Put the records into a two-column CSV with the headers instruction and answer, one row per record, each value in its own quoted field with line breaks replaced by spaces. Use only the records from the line that has "Click the Connection & Security antenna icon" through the end of the records.

> _Records for the exercise_

++++++++++

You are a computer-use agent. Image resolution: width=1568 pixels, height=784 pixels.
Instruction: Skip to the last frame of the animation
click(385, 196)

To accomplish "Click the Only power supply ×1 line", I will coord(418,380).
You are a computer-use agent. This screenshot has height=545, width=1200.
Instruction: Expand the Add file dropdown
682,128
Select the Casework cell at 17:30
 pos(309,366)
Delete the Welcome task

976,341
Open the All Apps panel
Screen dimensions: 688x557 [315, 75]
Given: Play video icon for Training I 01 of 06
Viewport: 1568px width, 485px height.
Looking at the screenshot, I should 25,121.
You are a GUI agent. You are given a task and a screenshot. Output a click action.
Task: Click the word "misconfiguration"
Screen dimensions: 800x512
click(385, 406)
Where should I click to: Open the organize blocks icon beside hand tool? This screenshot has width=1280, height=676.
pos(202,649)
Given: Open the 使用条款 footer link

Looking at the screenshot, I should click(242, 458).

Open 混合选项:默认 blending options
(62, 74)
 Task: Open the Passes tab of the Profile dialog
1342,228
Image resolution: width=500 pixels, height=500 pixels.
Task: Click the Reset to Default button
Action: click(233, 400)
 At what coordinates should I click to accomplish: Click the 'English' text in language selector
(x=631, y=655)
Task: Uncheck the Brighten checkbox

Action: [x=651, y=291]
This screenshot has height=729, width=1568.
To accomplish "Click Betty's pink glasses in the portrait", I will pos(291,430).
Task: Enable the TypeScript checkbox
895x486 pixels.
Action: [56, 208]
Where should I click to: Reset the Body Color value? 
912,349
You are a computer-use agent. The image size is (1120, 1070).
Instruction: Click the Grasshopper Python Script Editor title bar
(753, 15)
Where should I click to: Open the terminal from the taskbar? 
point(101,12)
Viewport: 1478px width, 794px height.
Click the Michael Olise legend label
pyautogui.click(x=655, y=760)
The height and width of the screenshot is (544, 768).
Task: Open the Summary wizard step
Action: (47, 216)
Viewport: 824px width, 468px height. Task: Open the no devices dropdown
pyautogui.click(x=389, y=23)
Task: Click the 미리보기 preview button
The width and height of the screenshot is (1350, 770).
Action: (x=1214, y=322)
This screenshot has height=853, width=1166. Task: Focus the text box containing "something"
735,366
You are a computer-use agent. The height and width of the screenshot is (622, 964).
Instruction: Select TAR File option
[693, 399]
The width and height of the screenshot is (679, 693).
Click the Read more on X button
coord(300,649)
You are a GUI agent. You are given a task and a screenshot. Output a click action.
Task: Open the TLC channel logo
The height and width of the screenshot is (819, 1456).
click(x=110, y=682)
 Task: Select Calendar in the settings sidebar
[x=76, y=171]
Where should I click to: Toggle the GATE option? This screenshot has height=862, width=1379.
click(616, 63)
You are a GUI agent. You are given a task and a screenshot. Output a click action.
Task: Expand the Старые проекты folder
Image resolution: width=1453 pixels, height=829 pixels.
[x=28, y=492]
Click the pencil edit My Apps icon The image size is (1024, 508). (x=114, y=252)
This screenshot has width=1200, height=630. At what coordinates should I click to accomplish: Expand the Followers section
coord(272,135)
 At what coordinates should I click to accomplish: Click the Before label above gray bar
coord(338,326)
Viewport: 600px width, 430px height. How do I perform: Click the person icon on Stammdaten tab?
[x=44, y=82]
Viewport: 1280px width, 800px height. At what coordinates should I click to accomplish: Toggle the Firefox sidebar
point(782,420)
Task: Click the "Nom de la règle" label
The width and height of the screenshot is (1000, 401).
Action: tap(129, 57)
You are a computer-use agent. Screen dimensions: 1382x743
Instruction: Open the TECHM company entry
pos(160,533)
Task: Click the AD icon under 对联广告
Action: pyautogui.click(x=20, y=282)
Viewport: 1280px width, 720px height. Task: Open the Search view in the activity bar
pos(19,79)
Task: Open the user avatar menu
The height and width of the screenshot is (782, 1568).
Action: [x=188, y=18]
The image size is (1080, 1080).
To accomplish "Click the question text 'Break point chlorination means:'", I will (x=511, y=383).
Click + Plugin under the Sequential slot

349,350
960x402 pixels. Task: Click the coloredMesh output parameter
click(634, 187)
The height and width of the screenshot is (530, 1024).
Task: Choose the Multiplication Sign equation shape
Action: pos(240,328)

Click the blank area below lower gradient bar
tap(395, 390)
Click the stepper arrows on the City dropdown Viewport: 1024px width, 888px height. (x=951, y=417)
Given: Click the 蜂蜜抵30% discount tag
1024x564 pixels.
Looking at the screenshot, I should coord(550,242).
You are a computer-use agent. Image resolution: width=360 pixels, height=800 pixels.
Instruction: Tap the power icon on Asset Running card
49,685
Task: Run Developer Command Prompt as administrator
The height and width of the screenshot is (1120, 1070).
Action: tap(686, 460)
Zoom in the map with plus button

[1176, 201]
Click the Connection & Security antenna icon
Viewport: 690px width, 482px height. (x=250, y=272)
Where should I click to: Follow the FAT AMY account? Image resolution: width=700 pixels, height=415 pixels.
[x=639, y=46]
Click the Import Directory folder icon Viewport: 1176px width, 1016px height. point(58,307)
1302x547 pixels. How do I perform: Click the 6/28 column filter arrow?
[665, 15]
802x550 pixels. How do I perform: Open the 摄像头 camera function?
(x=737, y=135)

++++++++++

> _Written solution_
instruction,answer
"Click the Connection & Security antenna icon","Viewport: 690px width, 482px height. (x=250, y=272)"
"Where should I click to: Follow the FAT AMY account? Image resolution: width=700 pixels, height=415 pixels.","[x=639, y=46]"
"Click the Import Directory folder icon Viewport: 1176px width, 1016px height.","point(58,307)"
"1302x547 pixels. How do I perform: Click the 6/28 column filter arrow?","[665, 15]"
"802x550 pixels. How do I perform: Open the 摄像头 camera function?","(x=737, y=135)"